Following Men at Work's break-up in 1986, he briefly joined pop band FX (featuring keyboard player John McCubbery), and then Ross Hannaford's band One World as a guitarist. In 1986, he and former Men at Work producer and sound engineer Peter McIan had a short stint with American band The city, where he played the drums while McIan played keyboards and produced the album Foundation. After that, Speiser joined pop rockers Frost where he played the drums in the single "You and Me" from their album The Usual Suspects.

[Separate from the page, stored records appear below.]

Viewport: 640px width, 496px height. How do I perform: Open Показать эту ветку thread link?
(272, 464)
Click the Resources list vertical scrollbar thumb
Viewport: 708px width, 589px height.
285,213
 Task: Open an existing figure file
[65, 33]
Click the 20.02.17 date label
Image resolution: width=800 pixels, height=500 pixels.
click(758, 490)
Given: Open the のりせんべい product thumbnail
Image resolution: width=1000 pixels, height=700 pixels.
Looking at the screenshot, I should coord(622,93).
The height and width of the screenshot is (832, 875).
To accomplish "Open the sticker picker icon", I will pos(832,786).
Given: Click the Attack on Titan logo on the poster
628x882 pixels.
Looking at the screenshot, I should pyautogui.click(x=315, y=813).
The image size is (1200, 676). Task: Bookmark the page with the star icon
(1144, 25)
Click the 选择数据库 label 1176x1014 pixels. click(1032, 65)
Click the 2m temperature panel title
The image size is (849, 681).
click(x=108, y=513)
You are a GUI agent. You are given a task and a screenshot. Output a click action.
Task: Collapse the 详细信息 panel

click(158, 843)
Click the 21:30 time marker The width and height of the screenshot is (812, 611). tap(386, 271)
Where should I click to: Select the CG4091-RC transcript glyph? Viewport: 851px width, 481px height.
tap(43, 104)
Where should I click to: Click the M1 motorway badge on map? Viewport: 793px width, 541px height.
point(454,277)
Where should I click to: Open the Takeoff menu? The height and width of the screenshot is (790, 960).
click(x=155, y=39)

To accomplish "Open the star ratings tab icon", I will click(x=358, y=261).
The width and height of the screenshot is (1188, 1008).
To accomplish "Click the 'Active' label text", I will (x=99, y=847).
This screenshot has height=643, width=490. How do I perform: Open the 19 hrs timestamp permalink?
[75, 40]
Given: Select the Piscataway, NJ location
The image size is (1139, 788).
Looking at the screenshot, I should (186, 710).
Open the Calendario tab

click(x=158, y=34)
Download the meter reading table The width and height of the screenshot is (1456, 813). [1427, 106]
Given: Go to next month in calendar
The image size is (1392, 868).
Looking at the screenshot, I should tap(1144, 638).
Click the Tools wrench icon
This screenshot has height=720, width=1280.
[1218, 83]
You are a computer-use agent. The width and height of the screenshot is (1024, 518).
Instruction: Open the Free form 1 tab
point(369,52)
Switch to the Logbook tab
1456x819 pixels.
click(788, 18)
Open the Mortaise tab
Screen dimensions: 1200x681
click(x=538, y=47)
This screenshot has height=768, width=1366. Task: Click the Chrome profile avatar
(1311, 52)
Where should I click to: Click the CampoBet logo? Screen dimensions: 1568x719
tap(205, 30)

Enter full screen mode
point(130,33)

Speiser (drums/vocals) and Ben Fitzgerald (guitars/vocals) co-founded a guitar-driven style rock band Where's Claire? In 1990, they were joined by Andrew Midson (bass guitar/vocals) and Brenden Mason (guitars/vocals) and released their first commercial album, Long Time Coming, in 2002.
He also formed his own low keyed rock band The Working Stiffs and had a single called "Who Can It Be Down Under?" By 2012 Speiser was a drummer for an Australian band called After Burner.